Richard Neal, a Massachusetts Democrat and chair of the House Ways and Means Committee, has said the plan could be financed by “Build America bonds. We propose private activity bonds,” he said at a media briefing on June 18. “We propose, obviously, some borrowing based upon what [Federal Reserve Chairman] Jay Powell indicated in the last couple of weeks, that interest rates are going to stay where they are … almost at zero for years to come. And the president, as you know, has said $2 trillion of borrowed money. He staked out that position. So we think that on the revenue side, we’re open to discussions and negotiations. But with build America bonds, private activity bonds and some borrowing, we think that by putting out our plan here, [there is] time to have the conversation, time to negotiate it.”
Kelly Speakes-Backman, CEO of the Energy Storage Association and one of the keynote speakers for POWER’s Distributed Energy Conference later this year, said that ITC eligibility for storage could help the sector offset project delays, and weather the reduced number of projects being deployed, due to the pandemic. Speakes-Backman in an earlier interview with POWER had said “This was expected to be a banner year” for energy storage projects. “We’re going to see a real hit on that, especially with behind-the-meter projects,” she said, noting that delays have been caused by “the ability to get equipment from China … 70% of global production capacity for batteries and components come from China. Since the impact of COVID moved into the United States, it’s the work restrictions, permitting issues.”
Gregory Wetsone, president and CEO of the American Council on Renewable Energy, said “The [entire] renewable sector continues to be in need of common-sense emergency relief to mitigate ongoing pandemic-related impacts in forthcoming COVID legislation.”
$70 Billion for Electric Grid
The bill introduced Monday proposes investing more than $70 billion to transform the U.S. electric grid to accommodate more renewable energy resources. It would expand renewable energy deployment, strengthen infrastructure, and help with the development of an electric vehicle charging network.
The legislation also creates a grant program that could expand renewable energy access to low-income homeowners, along with multi-family affordable housing complexes. The program also targets “underserviced solar areas,” defined as areas with low or no solar power deployment. The bill also includes grants for energy efficiency and renewable energy improvements that could help U.S. public schools reduce their energy costs.
President Trump has talked about implementing a $1 trillion infrastructure plan for the U.S. and made it part of his 2016 campaign, but so far it has not materialized.
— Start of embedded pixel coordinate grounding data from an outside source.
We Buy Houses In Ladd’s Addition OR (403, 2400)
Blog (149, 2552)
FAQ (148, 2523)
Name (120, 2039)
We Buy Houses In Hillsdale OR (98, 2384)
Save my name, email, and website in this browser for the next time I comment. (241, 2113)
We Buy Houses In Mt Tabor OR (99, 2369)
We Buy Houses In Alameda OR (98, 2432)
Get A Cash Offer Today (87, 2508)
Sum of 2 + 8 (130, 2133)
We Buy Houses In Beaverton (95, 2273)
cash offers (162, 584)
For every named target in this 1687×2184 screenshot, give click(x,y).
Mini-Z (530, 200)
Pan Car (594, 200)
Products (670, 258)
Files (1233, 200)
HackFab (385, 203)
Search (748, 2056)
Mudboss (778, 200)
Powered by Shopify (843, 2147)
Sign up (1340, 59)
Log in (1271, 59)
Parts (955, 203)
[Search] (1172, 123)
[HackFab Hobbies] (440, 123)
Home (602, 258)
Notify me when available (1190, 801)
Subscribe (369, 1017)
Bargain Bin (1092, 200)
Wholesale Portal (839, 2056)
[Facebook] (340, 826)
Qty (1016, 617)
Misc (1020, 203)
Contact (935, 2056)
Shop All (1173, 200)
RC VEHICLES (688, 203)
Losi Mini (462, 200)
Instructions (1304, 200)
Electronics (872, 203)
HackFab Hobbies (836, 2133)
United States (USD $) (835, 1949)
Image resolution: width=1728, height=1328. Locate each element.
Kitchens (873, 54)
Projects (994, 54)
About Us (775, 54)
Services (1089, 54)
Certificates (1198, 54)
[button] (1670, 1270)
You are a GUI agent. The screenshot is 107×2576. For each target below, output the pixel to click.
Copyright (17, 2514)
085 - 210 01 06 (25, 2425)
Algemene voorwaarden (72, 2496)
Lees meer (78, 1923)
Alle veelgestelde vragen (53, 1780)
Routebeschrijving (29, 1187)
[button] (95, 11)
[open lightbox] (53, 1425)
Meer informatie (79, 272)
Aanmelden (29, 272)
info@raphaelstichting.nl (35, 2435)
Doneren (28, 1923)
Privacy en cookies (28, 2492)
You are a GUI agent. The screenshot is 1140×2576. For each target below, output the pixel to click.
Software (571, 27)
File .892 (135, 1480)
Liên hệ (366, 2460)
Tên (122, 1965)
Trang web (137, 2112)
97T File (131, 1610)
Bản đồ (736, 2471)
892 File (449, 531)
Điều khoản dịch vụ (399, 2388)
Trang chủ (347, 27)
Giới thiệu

Lawmakers on both sides of the aisle have said a plan to upgrade the nation’s infrastructure could be key to an economic recovery from the coronavirus pandemic.
“We look forward to working with bipartisan leaders in the House and Senate on policies that help put American solar workers in a position to lead economic recovery from the COVID-19 economic crisis,” said Hopper. “We know that with the right policies in place, including many of those proposed in the Moving Forward Act, clean energy can add hundreds of billions of dollars in investment and perhaps a million or more jobs back into the economy.”